Exercise prompt:
No pictures belong in the copy. Reproduce exactly the lines beginning at the line containing "Viewport: 1024px width, 571px" and continuing to the end of the entries below.

The data:
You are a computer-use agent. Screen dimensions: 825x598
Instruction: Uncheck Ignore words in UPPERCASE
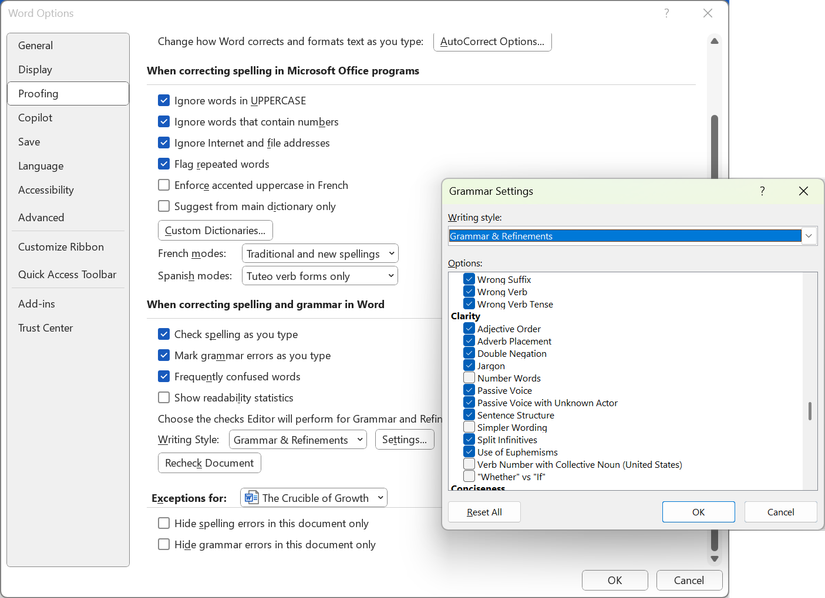164,101
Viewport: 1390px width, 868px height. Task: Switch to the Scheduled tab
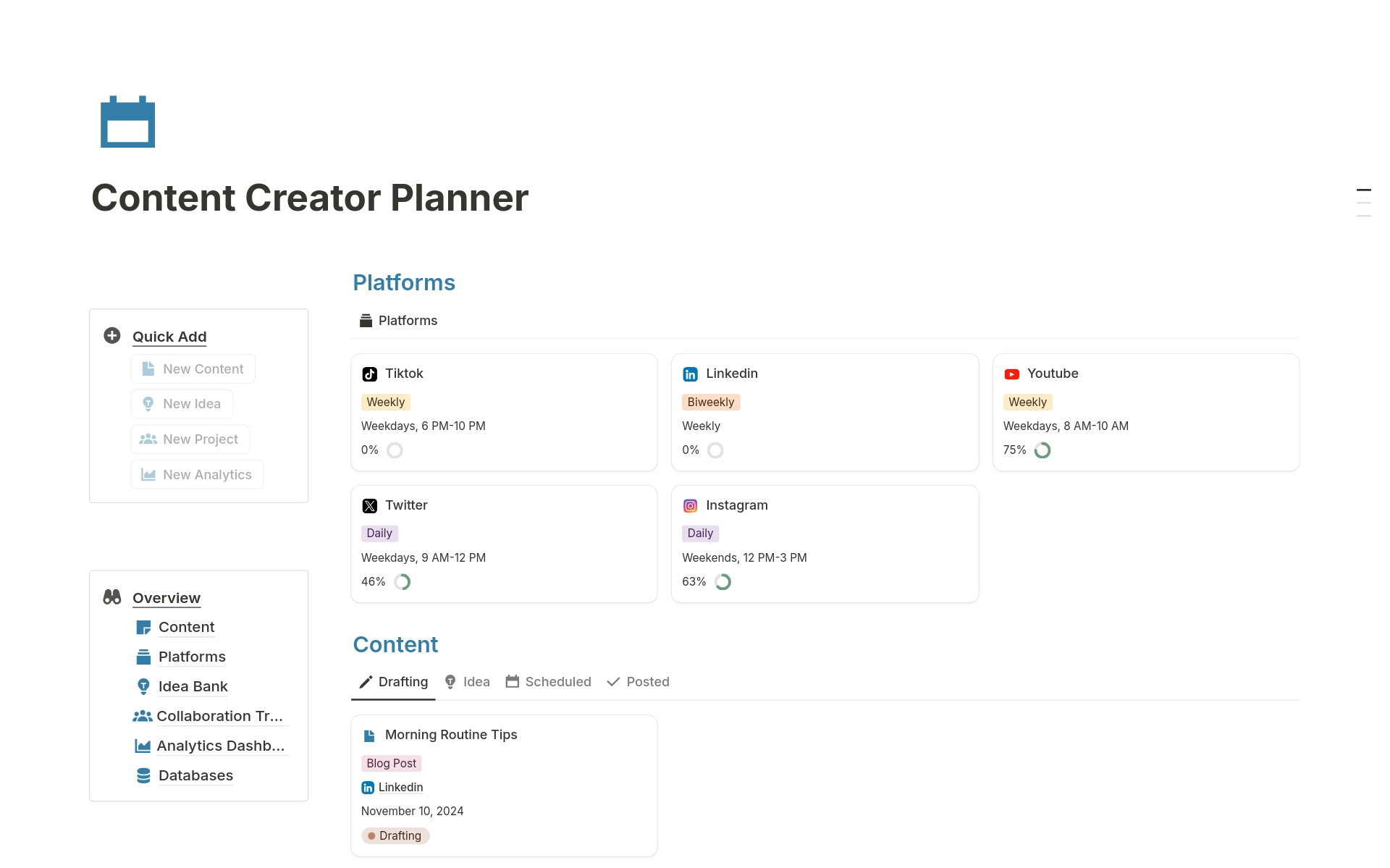[x=548, y=682]
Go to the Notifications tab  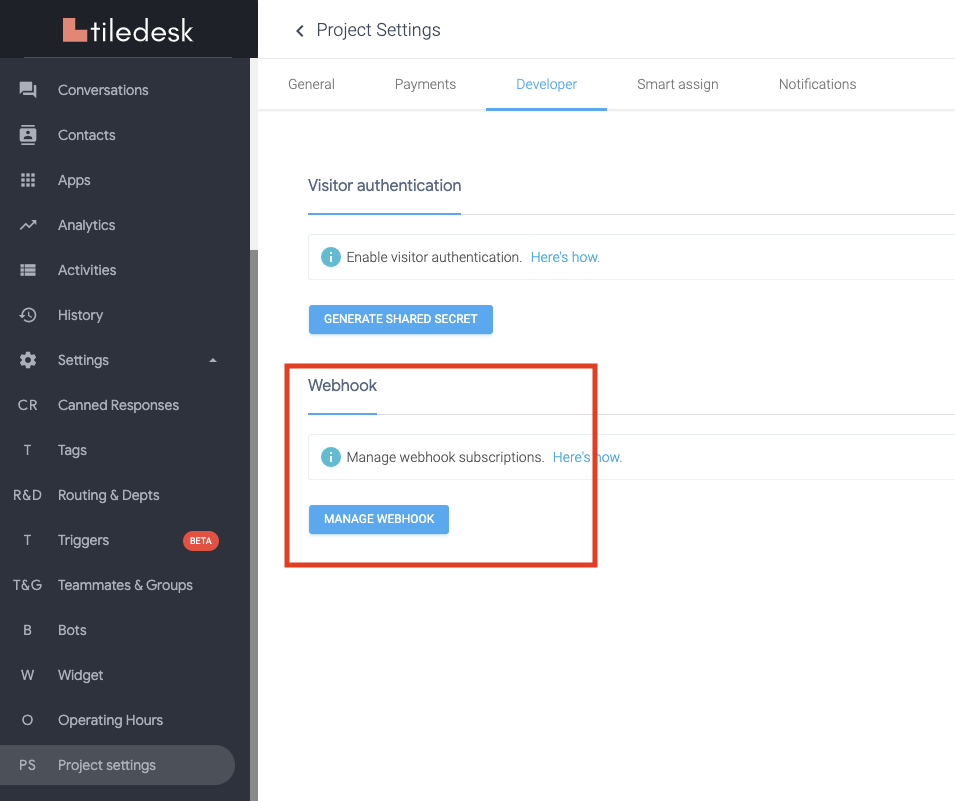tap(817, 84)
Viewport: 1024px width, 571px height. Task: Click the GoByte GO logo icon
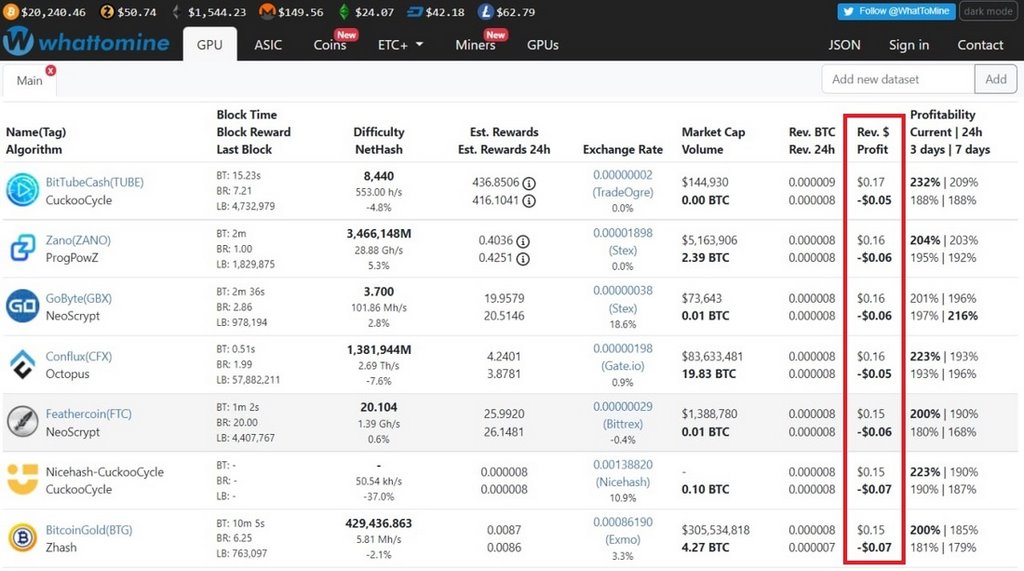point(22,306)

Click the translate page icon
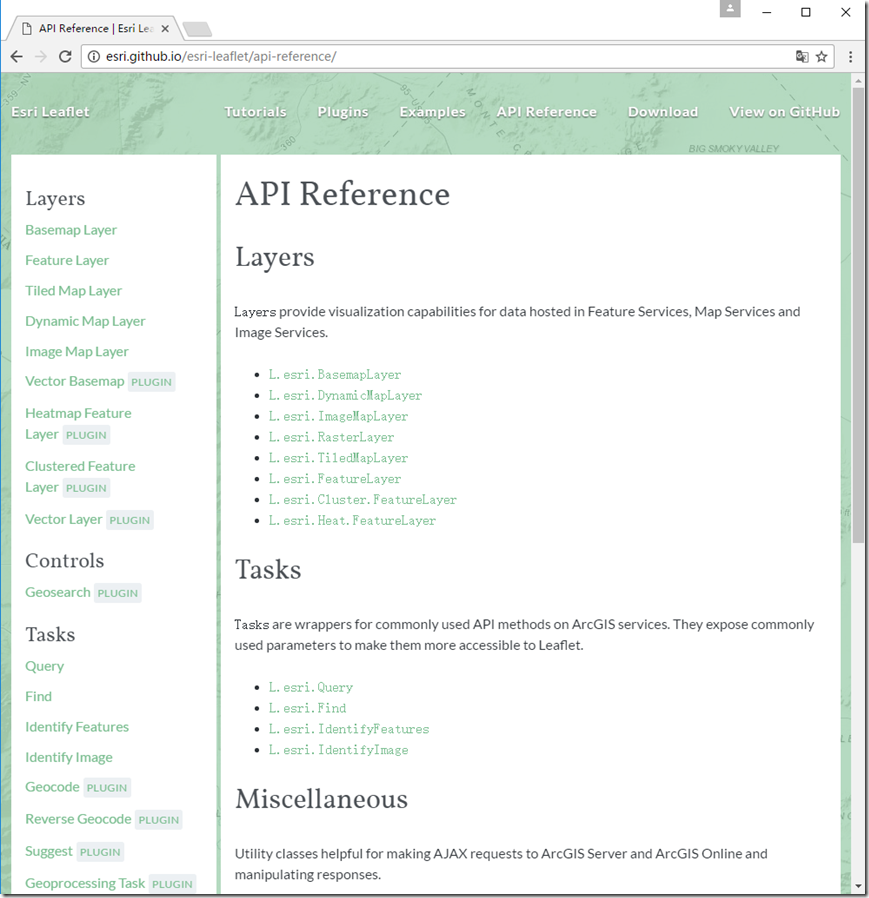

Solution to this exercise:
Viewport: 1024px width, 571px height. Task: Click the GoByte GO logo icon
point(22,306)

Click the translate page icon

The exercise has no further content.